ACTIVITY → Retyping all the entries exactly is the whole task.

═════ LISTED RECORDS

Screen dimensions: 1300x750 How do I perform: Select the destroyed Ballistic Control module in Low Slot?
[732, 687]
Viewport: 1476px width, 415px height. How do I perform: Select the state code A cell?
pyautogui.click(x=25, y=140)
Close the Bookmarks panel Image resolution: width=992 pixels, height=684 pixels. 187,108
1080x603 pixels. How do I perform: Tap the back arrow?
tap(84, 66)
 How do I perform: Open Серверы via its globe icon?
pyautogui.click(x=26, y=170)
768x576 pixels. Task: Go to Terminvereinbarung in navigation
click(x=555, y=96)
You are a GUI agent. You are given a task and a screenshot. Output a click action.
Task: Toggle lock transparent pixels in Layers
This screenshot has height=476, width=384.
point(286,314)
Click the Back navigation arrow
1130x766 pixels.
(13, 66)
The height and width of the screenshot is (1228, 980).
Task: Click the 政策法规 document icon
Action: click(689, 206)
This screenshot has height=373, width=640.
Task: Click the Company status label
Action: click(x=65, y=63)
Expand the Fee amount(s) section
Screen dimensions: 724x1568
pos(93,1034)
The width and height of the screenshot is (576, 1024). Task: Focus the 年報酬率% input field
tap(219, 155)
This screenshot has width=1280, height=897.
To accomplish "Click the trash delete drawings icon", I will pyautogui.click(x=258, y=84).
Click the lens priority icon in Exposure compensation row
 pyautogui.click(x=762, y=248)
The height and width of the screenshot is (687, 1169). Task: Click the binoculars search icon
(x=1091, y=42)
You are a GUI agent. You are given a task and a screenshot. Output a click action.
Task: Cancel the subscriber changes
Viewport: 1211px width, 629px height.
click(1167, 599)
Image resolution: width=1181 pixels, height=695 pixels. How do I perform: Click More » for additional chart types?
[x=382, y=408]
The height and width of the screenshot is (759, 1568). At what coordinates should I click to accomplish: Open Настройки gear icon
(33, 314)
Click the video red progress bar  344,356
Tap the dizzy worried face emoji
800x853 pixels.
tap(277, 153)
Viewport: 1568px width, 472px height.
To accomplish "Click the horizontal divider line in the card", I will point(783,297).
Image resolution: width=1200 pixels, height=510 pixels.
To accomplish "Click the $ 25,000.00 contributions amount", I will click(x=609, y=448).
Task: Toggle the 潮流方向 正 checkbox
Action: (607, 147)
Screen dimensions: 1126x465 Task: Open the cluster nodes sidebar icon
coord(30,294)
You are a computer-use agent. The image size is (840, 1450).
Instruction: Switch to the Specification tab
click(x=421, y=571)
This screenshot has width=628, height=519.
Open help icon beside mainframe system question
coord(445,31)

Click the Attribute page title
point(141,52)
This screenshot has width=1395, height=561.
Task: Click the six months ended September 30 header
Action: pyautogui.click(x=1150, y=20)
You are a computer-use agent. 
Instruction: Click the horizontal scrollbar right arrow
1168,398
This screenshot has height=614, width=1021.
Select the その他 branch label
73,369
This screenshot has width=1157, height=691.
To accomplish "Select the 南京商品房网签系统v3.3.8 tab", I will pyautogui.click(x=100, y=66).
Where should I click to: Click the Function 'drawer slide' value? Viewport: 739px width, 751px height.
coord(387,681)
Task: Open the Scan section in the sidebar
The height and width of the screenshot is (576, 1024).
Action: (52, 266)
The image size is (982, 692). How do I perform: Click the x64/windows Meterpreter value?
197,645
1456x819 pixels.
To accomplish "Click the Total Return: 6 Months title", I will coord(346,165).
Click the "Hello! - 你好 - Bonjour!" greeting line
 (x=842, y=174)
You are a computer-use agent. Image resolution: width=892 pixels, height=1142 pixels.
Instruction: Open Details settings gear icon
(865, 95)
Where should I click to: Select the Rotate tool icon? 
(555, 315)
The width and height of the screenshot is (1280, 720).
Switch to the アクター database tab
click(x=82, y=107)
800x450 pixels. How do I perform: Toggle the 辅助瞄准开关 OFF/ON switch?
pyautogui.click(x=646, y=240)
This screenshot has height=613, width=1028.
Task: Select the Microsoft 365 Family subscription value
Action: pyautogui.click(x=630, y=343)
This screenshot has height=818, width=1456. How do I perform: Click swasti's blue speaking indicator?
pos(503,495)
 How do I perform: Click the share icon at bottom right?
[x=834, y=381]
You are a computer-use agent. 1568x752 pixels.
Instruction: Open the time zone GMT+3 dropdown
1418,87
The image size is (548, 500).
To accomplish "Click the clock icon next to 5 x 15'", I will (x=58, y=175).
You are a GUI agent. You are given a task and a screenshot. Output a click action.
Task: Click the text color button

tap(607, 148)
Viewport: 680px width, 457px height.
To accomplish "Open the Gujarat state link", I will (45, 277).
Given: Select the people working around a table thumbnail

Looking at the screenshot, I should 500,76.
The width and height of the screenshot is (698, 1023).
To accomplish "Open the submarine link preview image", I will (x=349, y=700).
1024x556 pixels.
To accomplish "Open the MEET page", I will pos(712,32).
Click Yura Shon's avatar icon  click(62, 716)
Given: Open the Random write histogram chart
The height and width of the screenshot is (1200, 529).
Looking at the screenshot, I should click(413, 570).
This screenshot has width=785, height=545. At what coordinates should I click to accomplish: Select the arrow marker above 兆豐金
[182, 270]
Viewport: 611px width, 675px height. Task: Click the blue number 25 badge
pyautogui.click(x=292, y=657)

══════════

RESULT FOR THIS TASK →
Screen dimensions: 1300x750 How do I perform: Select the destroyed Ballistic Control module in Low Slot?
[732, 687]
Viewport: 1476px width, 415px height. How do I perform: Select the state code A cell?
pyautogui.click(x=25, y=140)
Close the Bookmarks panel Image resolution: width=992 pixels, height=684 pixels. 187,108
1080x603 pixels. How do I perform: Tap the back arrow?
tap(84, 66)
 How do I perform: Open Серверы via its globe icon?
pyautogui.click(x=26, y=170)
768x576 pixels. Task: Go to Terminvereinbarung in navigation
click(x=555, y=96)
You are a GUI agent. You are given a task and a screenshot. Output a click action.
Task: Toggle lock transparent pixels in Layers
This screenshot has height=476, width=384.
point(286,314)
Click the Back navigation arrow
1130x766 pixels.
(13, 66)
The height and width of the screenshot is (1228, 980).
Task: Click the 政策法规 document icon
Action: click(689, 206)
This screenshot has height=373, width=640.
Task: Click the Company status label
Action: click(x=65, y=63)
Expand the Fee amount(s) section
Screen dimensions: 724x1568
pos(93,1034)
The width and height of the screenshot is (576, 1024). Task: Focus the 年報酬率% input field
tap(219, 155)
This screenshot has width=1280, height=897.
To accomplish "Click the trash delete drawings icon", I will pyautogui.click(x=258, y=84).
Click the lens priority icon in Exposure compensation row
 pyautogui.click(x=762, y=248)
The height and width of the screenshot is (687, 1169). Task: Click the binoculars search icon
(x=1091, y=42)
You are a GUI agent. You are given a task and a screenshot. Output a click action.
Task: Cancel the subscriber changes
Viewport: 1211px width, 629px height.
click(1167, 599)
Image resolution: width=1181 pixels, height=695 pixels. How do I perform: Click More » for additional chart types?
[x=382, y=408]
The height and width of the screenshot is (759, 1568). At what coordinates should I click to accomplish: Open Настройки gear icon
(33, 314)
Click the video red progress bar  344,356
Tap the dizzy worried face emoji
800x853 pixels.
tap(277, 153)
Viewport: 1568px width, 472px height.
To accomplish "Click the horizontal divider line in the card", I will point(783,297).
Image resolution: width=1200 pixels, height=510 pixels.
To accomplish "Click the $ 25,000.00 contributions amount", I will click(x=609, y=448).
Task: Toggle the 潮流方向 正 checkbox
Action: (607, 147)
Screen dimensions: 1126x465 Task: Open the cluster nodes sidebar icon
coord(30,294)
You are a computer-use agent. The image size is (840, 1450).
Instruction: Switch to the Specification tab
click(x=421, y=571)
This screenshot has width=628, height=519.
Open help icon beside mainframe system question
coord(445,31)

Click the Attribute page title
point(141,52)
This screenshot has width=1395, height=561.
Task: Click the six months ended September 30 header
Action: pyautogui.click(x=1150, y=20)
You are a computer-use agent. 
Instruction: Click the horizontal scrollbar right arrow
1168,398
This screenshot has height=614, width=1021.
Select the その他 branch label
73,369
This screenshot has width=1157, height=691.
To accomplish "Select the 南京商品房网签系统v3.3.8 tab", I will pyautogui.click(x=100, y=66).
Where should I click to: Click the Function 'drawer slide' value? Viewport: 739px width, 751px height.
coord(387,681)
Task: Open the Scan section in the sidebar
The height and width of the screenshot is (576, 1024).
Action: (52, 266)
The image size is (982, 692). How do I perform: Click the x64/windows Meterpreter value?
197,645
1456x819 pixels.
To accomplish "Click the Total Return: 6 Months title", I will coord(346,165).
Click the "Hello! - 你好 - Bonjour!" greeting line
 (x=842, y=174)
You are a computer-use agent. Image resolution: width=892 pixels, height=1142 pixels.
Instruction: Open Details settings gear icon
(865, 95)
Where should I click to: Select the Rotate tool icon? 
(555, 315)
The width and height of the screenshot is (1280, 720).
Switch to the アクター database tab
click(x=82, y=107)
800x450 pixels. How do I perform: Toggle the 辅助瞄准开关 OFF/ON switch?
pyautogui.click(x=646, y=240)
This screenshot has height=613, width=1028.
Task: Select the Microsoft 365 Family subscription value
Action: pyautogui.click(x=630, y=343)
This screenshot has height=818, width=1456. How do I perform: Click swasti's blue speaking indicator?
pos(503,495)
 How do I perform: Click the share icon at bottom right?
[x=834, y=381]
You are a computer-use agent. 1568x752 pixels.
Instruction: Open the time zone GMT+3 dropdown
1418,87
The image size is (548, 500).
To accomplish "Click the clock icon next to 5 x 15'", I will (x=58, y=175).
You are a GUI agent. You are given a task and a screenshot. Output a click action.
Task: Click the text color button

tap(607, 148)
Viewport: 680px width, 457px height.
To accomplish "Open the Gujarat state link", I will (45, 277).
Given: Select the people working around a table thumbnail

Looking at the screenshot, I should 500,76.
The width and height of the screenshot is (698, 1023).
To accomplish "Open the submarine link preview image", I will (x=349, y=700).
1024x556 pixels.
To accomplish "Open the MEET page", I will pos(712,32).
Click Yura Shon's avatar icon  click(62, 716)
Given: Open the Random write histogram chart
The height and width of the screenshot is (1200, 529).
Looking at the screenshot, I should click(413, 570).
This screenshot has width=785, height=545. At what coordinates should I click to accomplish: Select the arrow marker above 兆豐金
[182, 270]
Viewport: 611px width, 675px height. Task: Click the blue number 25 badge
pyautogui.click(x=292, y=657)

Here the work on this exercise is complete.